Early on, helping the local music scene meant recording punk bands on the eight-track for five bucks an hour, when Milwaukee and Chicago studios told Vig and Marker to charge 20 times more. Ironically, inexpensive recording technology is now driving musicians away from professional studios and back into their basements.

“You can look at the closing of Smart as a direct reflection of what’s been happening in the music business and the technology changes that have happened over the last 10 years,” says Vig. “Now anyone can get a laptop and make recordings in their basement for next to nothing. I know Grammy-winning engineers in L.A. who are struggling to find work.”

Plus, the labels that normally would pay for studio time have slashed their budgets to half or a third of their usual size, Vig says. It seemed like the right time to throw in the towel.

“We were never in this to make money,” he says. “In fact, it’s a miracle that Smart stayed open as long as it did considering it was run by two guys with almost no business sense.”

For Vig and Marker, treating other musicians like family, whether they were from Sun Prairie or Sunset Boulevard, was the key to their happiness and success.

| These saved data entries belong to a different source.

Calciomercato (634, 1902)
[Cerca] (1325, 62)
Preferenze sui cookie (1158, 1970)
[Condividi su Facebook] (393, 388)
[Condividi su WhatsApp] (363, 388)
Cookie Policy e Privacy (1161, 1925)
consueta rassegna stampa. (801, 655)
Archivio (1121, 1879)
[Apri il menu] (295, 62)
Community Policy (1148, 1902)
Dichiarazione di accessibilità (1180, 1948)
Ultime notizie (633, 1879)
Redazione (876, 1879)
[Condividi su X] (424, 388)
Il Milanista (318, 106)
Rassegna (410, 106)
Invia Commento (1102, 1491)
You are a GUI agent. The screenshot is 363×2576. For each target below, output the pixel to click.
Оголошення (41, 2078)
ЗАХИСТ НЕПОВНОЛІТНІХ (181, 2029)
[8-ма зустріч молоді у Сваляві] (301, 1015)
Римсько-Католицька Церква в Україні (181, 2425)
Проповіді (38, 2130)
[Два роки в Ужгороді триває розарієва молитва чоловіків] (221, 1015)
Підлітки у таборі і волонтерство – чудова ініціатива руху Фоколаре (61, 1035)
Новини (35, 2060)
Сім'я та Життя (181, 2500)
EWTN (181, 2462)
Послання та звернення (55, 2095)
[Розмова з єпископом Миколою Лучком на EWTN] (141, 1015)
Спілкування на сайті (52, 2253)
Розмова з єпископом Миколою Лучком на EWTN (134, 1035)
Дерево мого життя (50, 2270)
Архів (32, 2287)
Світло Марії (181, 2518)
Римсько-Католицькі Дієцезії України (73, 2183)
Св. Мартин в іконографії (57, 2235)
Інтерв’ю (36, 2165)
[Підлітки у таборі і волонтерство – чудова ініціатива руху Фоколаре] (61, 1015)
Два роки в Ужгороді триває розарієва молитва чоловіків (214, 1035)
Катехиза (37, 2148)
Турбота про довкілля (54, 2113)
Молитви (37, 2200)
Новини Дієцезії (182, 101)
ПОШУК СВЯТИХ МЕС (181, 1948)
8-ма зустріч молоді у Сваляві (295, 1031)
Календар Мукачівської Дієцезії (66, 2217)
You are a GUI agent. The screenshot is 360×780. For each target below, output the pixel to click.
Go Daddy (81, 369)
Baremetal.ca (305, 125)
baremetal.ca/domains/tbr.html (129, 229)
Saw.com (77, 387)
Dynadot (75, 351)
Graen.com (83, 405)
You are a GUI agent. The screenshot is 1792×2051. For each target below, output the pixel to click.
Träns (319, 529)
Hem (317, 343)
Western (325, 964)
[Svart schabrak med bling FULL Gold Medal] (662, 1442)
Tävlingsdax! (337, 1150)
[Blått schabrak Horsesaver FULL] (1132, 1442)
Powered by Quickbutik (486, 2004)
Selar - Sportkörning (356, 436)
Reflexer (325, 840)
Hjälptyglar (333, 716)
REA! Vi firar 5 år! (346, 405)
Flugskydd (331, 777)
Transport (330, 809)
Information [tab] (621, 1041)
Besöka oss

Isaac Schulze, singer/guitarist for local cowpunk trio Mad Trucker Gone Mad, says being able to barbecue a turkey on Smart’s deck and play videogames at the studios made him feel at home — and perhaps led to a better record.

Meanwhile, Keith Brammer, bassist for Milwaukee hardcore and alt-rock torchbearers Die Kreuzen, recalls Smart as a place that didn’t cop a ‘tude, no matter what.

“You were never made to feel like a second-class citizen if you weren’t on Warner Brothers, and there was none of the ‘You gotta get out of here because such-and-so is coming in’ crap,” he says. “It was ‘You’re here, that’s what matters, and we’re gonna take care of you.’ You always felt comfortable there, and you knew those guys were in it for the right reasons.”

Smart’s all-in-the-family approach also meant working with local bands’ budgets. Eric Hartz, drummer for Hum Machine, a local alt-rock band whose album The Trance Voltage Solution ruled college radio in the late 1990s, remembers just how far the Smart staff could stretch a dollar.

“You got this really high-quality recording service and access to a lot of expensive equipment most people never even get a chance to use. And besides the recording, you got access to this great network of people who would share tips, including some pretty big-name musicians. Those people aren’t going to be coming around now that Smart is closing.”

Naked singers

It was the combination of comfy and crazy that drew many famous artists to Smart.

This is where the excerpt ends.